下面我的PHP代码用于医院设置,我希望应用程序仅在房间号等于1时插入数据,如果房间号等于2或任何其他数字我希望它返回错误。有人可以告诉我如何解决这个问题吗?感谢
<dependency>
<groupId>org.springframework</groupId>
<artifactId>spring-core</artifactId>
<version>4.2.0.RELEASE</version>
</dependency>
<dependency>
<groupId>org.springframework</groupId>
<artifactId>spring-webmvc</artifactId>
<version>4.2.0.RELEASE</version>
</dependency>
<dependency>
<groupId>org.springframework</groupId>
<artifactId>spring-web</artifactId>
<version>4.2.0.RELEASE</version>
</dependency>
<!-- https://mvnrepository.com/artifact/org.springframework/spring-jdbc -->
<dependency>
<groupId>org.springframework</groupId>
<artifactId>spring-jdbc</artifactId>
<version>4.2.0.RELEASE</version>
</dependency>
<!-- Spring Security Jars starts-->
<!-- https://mvnrepository.com/artifact/org.springframework.security/spring-security-config -->
<dependency>
<groupId>org.springframework.security</groupId>
<artifactId>spring-security-core</artifactId>
<version>4.2.0.RELEASE</version>
</dependency>
<dependency>
<groupId>org.springframework.security</groupId>
<artifactId>spring-security-config</artifactId>
<version>4.2.0.RELEASE</version>
</dependency>
<!-- https://mvnrepository.com/artifact/org.springframework.security/spring-security-web -->
<dependency>
<groupId>org.springframework.security</groupId>
<artifactId>spring-security-web</artifactId>
<version>4.2.0.RELEASE</version>
</dependency>
<!-- Spring Security Jars ends-->
答案 0 :(得分:2)
您应该在第一个条件下执行查询,否则会显示错误:
if($room_number == '1') {
$mysql_qry = "insert into patients2
(patient_name, doctor_name, check_in_date, room_number, bed_number, notes, time)
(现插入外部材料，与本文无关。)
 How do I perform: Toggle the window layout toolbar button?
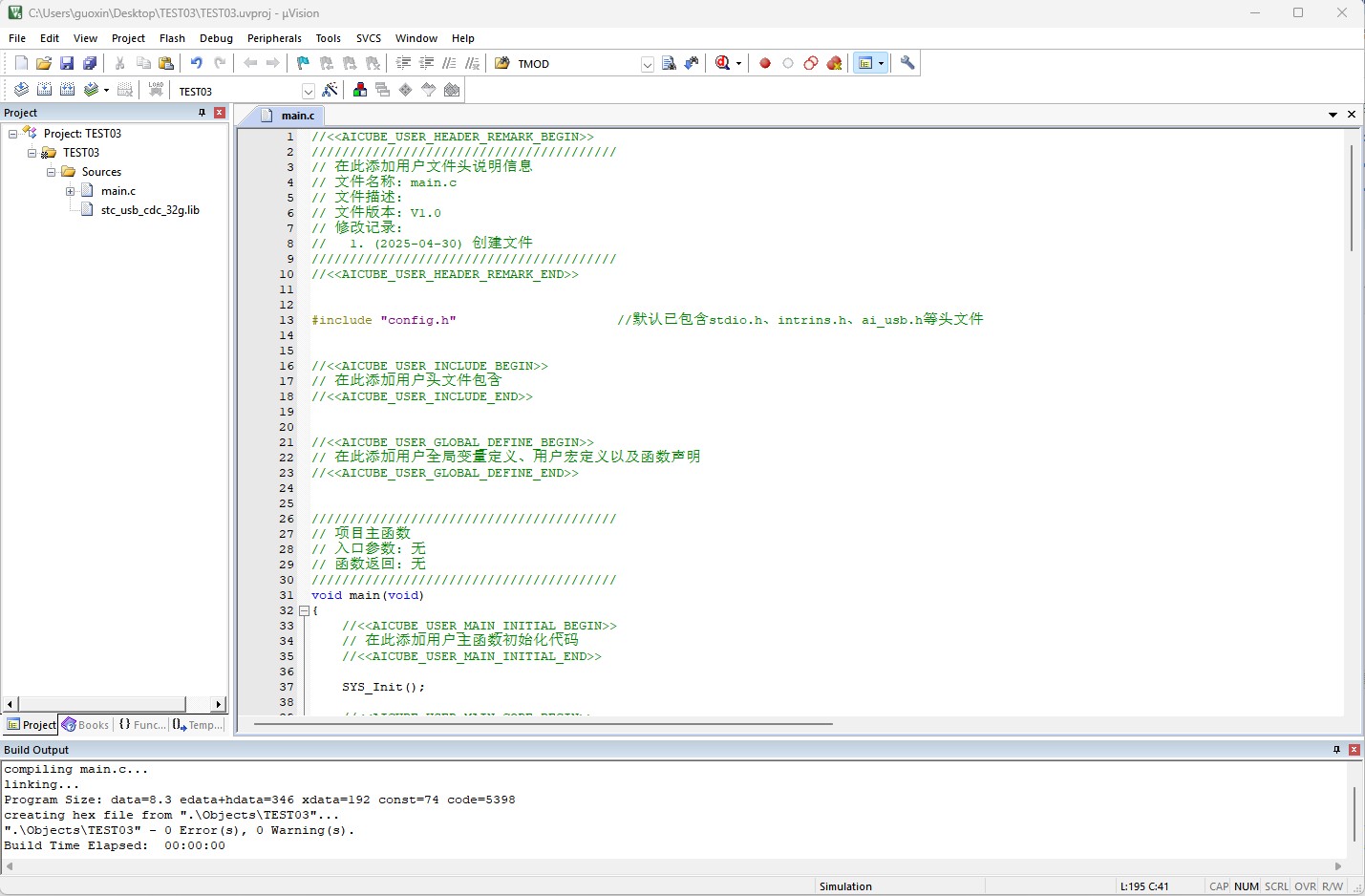[x=865, y=63]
values ('$patient_name', '$doctor_name', '$check_in_date', '$room_number', '$bed_number', '$notes', '$time')";
if($conn->query($mysql_qry) === TRUE) {
echo "Insert successful";
} else {
echo "Error: " . $mysql_qry . "<br>" . $conn->error;
}
}
else {
echo "Error: Room number value must be 1.";
}
另外请注意您的第if($room_number = '1')行,在这种情况下,您将值分配给您的变量=,而不是将其与两个{{1}进行比较}
答案 1 :(得分:0)
if($room_number == '1'){
$mysql_qry = "insert into patients2
(patient_name, doctor_name, check_in_date, room_number, bed_number, notes, time)
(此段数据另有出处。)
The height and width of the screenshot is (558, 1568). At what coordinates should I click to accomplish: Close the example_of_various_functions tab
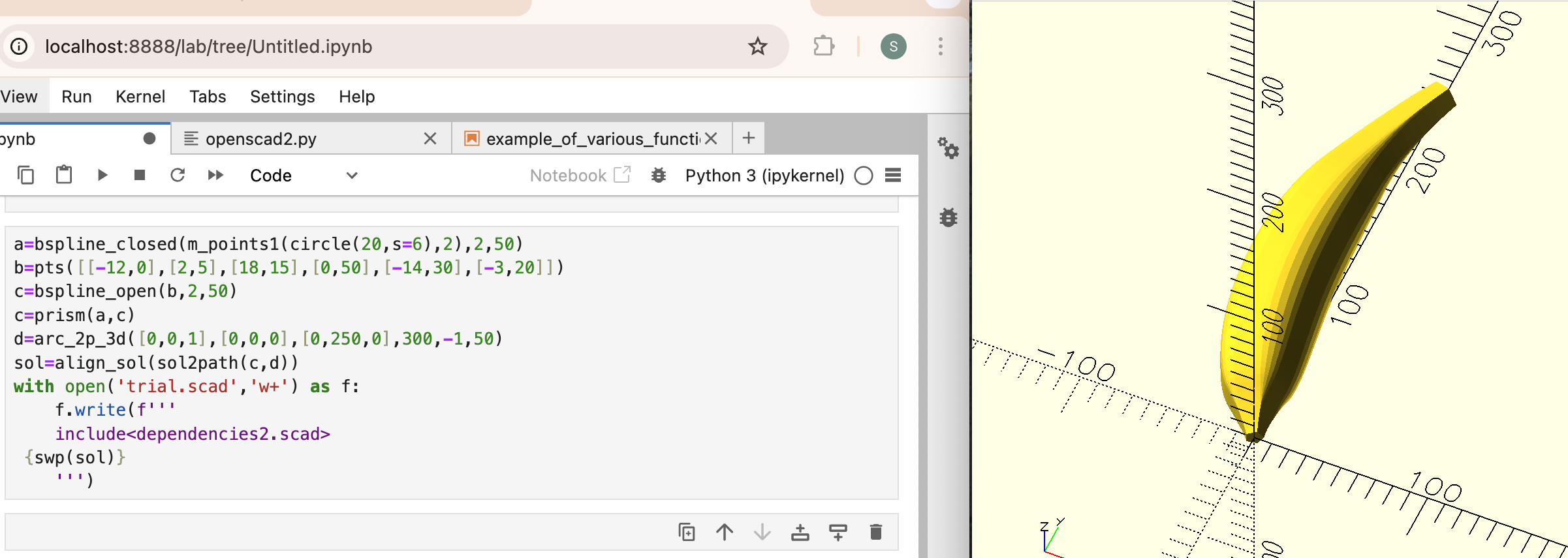tap(712, 138)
values ('$patient_name', '$doctor_name', '$check_in_date', '$room_number', '$bed_number', '$notes', '$time')";
}
else
{
echo "Error: " . $mysql_qry . "<br>" . $conn->error;
}
答案 2 :(得分:0)
首先,你的情况是错误的。您没有检查$room_number是否等于1,但是您要分配字符串&#34; 1&#34;到那个变量。您需要2 =个符号才能进行比较,或3 =进行严格的比较。请在此处详细了解:http://php.net/manual/en/language.operators.comparison.php
其次,你需要调整你的逻辑。您正在检查房间号是否等于1,然后在其他区块中检查房间号是否为1,冗余检查。只有在房间号不等于1时才会执行else,因此无需再次检查。最后,无论$room_number值如何,都执行查询。将底部移动到第一个if的主体中。像这样:
<?php
if ($room_number === "1") {
$mysql_qry = "insert into patients2
(patient_name, doctor_name, check_in_date, room_number, bed_number, notes, time)
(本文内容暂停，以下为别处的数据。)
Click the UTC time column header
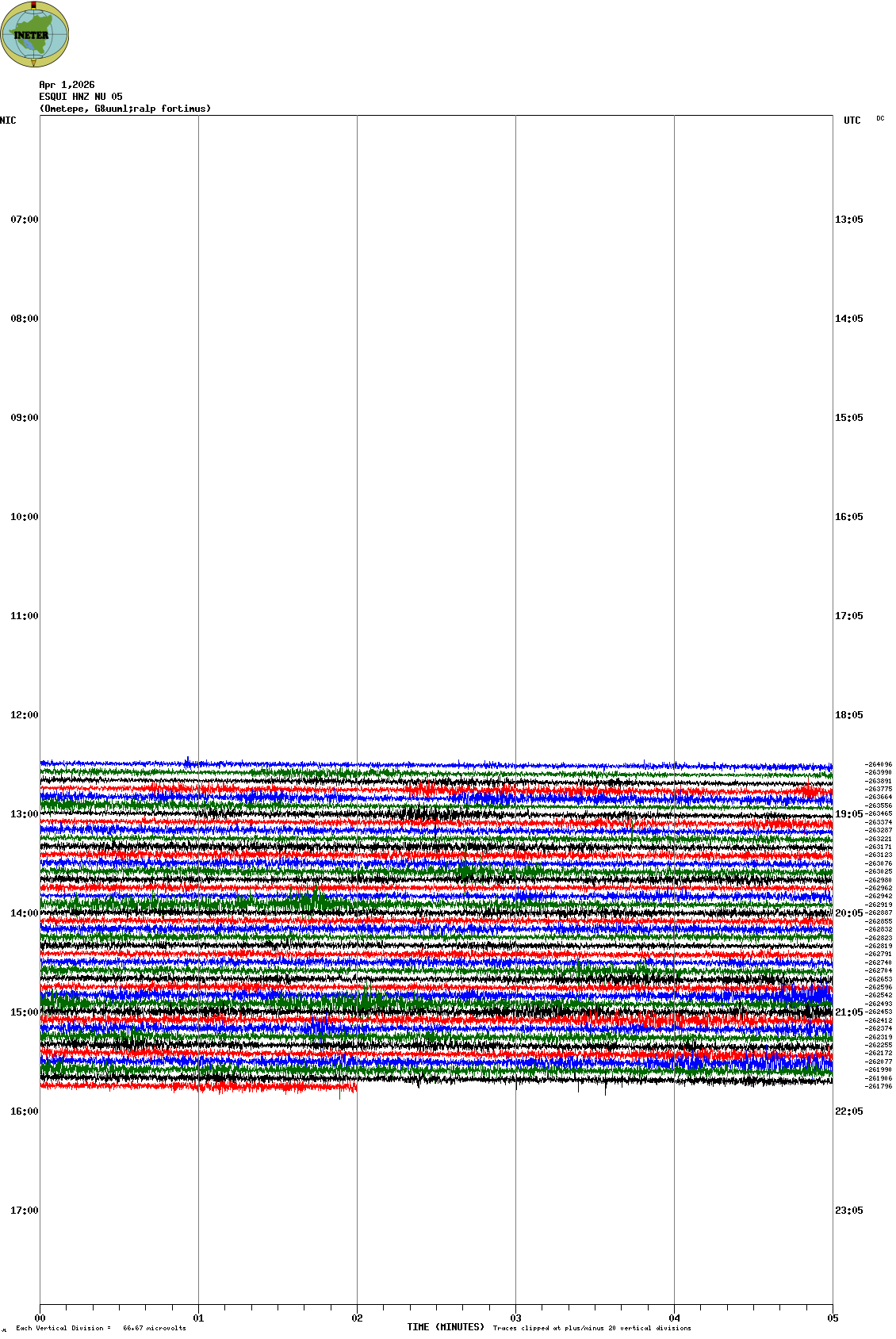896x1339 pixels. [x=852, y=121]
values ('$patient_name', '$doctor_name', '$check_in_date', '$room_number', '$bed_number', '$notes', '$time')";
if($conn->query($mysql_qry) === TRUE) {
echo "Insert successful";
} else {
echo "Error: " . $mysql_qry . "<br>" . $conn->error;
}
} else {
echo "Room number does not equal 1";
}
现在,我们检查$ room_number是否为string("1"),如果是,我们创建查询并执行它。如果执行成功,我们打印成功消息,否则打印查询错误。如果$ room_number不完全是"1",我们会显示有关它的错误消息。